> **DIRECTION**:
Extract each line of the records below that contains the string "green", treating uppercase and lowercase as different.

Data entries:

* * * * * * *

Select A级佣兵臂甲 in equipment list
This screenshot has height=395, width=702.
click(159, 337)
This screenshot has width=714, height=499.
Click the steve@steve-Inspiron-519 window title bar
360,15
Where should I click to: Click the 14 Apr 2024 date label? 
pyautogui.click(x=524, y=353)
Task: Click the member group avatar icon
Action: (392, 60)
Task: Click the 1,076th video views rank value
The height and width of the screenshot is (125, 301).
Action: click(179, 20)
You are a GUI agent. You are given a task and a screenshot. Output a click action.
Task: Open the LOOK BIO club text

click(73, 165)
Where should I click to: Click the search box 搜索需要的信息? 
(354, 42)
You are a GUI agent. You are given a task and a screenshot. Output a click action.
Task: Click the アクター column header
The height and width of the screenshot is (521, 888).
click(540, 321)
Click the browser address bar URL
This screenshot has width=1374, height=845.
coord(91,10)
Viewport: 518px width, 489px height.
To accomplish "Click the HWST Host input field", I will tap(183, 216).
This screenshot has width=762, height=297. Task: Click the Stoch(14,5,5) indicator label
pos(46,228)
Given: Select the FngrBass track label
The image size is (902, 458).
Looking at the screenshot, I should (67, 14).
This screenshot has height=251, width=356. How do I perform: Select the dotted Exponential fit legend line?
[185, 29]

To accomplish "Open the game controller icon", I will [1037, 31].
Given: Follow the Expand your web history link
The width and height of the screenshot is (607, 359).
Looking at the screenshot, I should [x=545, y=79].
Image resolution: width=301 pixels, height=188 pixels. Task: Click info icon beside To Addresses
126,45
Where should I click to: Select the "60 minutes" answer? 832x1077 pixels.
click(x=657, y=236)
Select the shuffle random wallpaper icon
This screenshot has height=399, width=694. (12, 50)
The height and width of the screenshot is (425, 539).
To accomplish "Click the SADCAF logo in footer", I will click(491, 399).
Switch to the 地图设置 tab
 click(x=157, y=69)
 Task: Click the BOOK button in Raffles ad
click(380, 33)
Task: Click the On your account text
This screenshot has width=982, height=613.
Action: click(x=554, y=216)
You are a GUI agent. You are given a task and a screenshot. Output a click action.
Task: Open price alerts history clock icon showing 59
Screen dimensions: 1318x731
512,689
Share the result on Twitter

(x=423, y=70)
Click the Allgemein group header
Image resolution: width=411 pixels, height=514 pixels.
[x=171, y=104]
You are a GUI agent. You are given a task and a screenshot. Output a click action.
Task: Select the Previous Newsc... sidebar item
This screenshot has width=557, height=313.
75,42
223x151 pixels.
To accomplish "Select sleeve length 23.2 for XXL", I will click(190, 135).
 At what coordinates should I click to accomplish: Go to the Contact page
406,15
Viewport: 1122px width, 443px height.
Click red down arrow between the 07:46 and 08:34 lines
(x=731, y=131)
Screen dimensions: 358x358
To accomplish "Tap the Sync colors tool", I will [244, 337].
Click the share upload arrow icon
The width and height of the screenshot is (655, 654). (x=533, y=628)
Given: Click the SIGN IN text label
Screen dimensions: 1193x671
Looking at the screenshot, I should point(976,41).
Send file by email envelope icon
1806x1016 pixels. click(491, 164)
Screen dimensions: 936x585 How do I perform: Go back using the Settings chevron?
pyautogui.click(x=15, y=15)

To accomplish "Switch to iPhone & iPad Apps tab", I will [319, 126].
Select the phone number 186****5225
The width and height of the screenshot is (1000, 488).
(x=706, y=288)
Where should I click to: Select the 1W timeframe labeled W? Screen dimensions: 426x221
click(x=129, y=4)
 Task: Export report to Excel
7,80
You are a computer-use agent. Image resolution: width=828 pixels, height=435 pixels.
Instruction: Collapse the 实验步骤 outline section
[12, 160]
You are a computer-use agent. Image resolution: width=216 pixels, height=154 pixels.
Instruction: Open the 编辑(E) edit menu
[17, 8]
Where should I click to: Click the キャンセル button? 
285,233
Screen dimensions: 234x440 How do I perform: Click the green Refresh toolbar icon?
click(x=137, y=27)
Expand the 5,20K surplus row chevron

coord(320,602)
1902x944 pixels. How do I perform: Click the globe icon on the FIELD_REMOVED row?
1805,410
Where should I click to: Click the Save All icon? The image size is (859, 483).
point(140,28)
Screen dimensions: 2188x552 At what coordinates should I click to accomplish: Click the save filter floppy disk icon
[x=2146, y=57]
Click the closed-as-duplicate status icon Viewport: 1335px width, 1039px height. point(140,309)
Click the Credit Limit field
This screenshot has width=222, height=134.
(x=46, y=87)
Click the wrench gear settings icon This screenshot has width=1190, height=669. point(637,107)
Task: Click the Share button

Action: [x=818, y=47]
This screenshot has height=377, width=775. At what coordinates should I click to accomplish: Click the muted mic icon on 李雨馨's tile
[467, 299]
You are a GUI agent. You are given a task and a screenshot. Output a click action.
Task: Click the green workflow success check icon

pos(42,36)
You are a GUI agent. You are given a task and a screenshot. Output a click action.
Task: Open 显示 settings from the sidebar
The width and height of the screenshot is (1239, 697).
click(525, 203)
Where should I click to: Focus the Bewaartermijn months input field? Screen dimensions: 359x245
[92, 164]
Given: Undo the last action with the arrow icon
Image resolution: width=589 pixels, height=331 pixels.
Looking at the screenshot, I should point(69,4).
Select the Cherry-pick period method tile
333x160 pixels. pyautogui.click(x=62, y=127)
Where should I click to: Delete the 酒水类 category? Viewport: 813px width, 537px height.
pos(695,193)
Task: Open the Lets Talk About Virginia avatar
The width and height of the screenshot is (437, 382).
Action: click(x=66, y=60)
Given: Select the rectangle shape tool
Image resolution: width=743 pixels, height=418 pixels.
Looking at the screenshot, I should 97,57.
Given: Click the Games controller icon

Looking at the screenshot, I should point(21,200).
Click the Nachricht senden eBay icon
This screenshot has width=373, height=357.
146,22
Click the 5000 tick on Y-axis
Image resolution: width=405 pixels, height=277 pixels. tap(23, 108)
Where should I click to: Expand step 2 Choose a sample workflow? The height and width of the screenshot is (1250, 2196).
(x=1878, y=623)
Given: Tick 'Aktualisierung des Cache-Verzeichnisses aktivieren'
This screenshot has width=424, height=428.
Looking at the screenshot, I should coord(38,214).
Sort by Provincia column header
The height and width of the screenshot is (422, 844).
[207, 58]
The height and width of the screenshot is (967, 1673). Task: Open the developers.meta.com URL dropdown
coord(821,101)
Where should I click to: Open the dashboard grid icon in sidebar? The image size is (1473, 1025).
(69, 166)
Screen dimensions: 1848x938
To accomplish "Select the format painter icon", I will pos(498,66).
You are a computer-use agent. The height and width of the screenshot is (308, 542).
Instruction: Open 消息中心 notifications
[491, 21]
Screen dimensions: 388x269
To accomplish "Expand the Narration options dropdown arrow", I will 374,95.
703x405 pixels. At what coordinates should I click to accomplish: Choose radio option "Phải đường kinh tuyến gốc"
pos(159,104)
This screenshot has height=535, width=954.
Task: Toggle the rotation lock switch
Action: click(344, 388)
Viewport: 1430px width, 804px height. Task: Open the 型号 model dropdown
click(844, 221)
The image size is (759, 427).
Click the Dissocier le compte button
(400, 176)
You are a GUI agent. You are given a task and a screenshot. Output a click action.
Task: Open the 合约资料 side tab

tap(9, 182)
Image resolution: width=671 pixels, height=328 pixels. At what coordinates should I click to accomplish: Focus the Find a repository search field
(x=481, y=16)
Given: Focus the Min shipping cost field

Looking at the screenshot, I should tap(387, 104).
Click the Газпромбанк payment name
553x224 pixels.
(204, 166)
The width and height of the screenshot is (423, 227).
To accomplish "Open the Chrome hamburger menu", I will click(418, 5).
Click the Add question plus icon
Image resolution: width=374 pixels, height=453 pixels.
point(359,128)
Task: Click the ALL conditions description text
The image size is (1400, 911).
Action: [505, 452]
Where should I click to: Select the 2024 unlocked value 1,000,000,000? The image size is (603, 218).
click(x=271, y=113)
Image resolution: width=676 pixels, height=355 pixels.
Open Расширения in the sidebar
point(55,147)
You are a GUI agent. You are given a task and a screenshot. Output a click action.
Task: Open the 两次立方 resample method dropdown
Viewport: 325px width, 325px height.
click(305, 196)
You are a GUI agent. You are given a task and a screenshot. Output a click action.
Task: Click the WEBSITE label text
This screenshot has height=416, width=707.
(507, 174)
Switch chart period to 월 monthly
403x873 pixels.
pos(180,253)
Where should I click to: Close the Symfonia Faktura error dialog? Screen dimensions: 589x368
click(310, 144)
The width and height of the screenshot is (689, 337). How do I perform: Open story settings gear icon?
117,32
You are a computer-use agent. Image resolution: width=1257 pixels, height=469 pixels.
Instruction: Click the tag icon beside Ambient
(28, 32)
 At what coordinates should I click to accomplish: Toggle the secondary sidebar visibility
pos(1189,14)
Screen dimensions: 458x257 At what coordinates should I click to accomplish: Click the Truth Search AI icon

* * * * * * *

> **SOLUTION TO THIS PROBLEM**:
Screen dimensions: 234x440 How do I perform: Click the green Refresh toolbar icon?
Task: Click the green workflow success check icon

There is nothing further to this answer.